_WORK INSTRUCTIONS:_
A. In the linear algebra thread, how does the original poster describe the nullspace?
B. Extend the linear algebra thread past its final sentence.

_STUDY TEXT:_

# Thread: Help! Proof of Rank A transpose = Nul A perp.

1. ## Help! Proof of Rank A transpose = Nul A perp.

Prove.

$Rank(A^T ) = (Null(A))^\perp$

Where, if V is a subspace,

$V^\perp = \{\vec{w} : \vec{w}$ is perpendicular to $\\\vec{v} \ \ \forall \ \ \vec{v} \ \ \varepsilon \ \ V \}$

Now, I know the rank is number of linearly independent columns in a matrix. So the rank of $A^T$ would be the number of linearly independent rows of A.

I know that the nullspace is the solutions to $A\vec{x}=\vec{0}$
However, the "perpendicular compliment" is a term I am not familiar with. And the simple definition does not really help me. Can someone help me with this proof?

2. Originally Posted by Lovemachinzero
If A is a subspace of a vectorspace, prove that

$Rank(A^T ) = Null(A)^\perp$

Where, if V is a subspace,

$V^\perp = \{\vec{w} : \vec{w}$ is perpendicular to $\\\vec{v} \ \ \forall \ \ \vec{v} \ \ \varepsilon \ \ V \}$

Now, I know the rank is number of linearly independent columns in a matrix. So the rank of $A^T$ would be the number of linearly independent rows of A.

_INFORMATION PROVIDED:_

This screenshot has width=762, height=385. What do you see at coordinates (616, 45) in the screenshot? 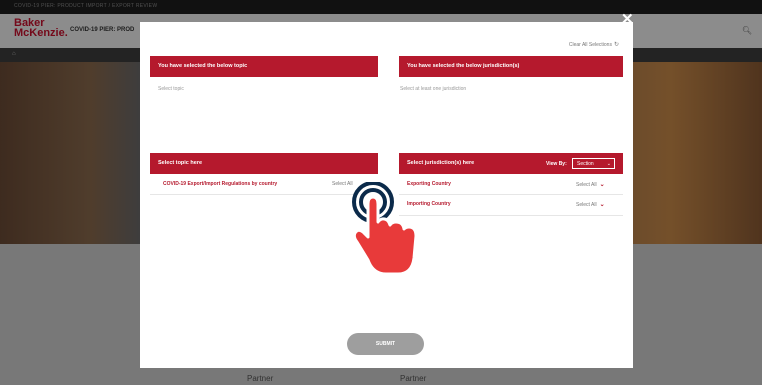
I see `reset-icon: ↻` at bounding box center [616, 45].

_TASK RESPONSES:_
A. As the solutions to $A\vec{x}=\vec{0}$.

B.
But you started by saying that A is a subspace of some vector space, not a matrix! And if A is a matrix, I don't know what you mean by " $Null(A)^\perp$".

I know that the nullspace is the solutions to $A\vec{x}=\vec{0}$
However, the "perpendicular compliment" is a term I am not familiar with. And the simple definition does not really help me. Can someone help me with this proof?

3. I apologize. A is a matrix, and the perp should be inclusive of the subspace Null(A). I edited the first post!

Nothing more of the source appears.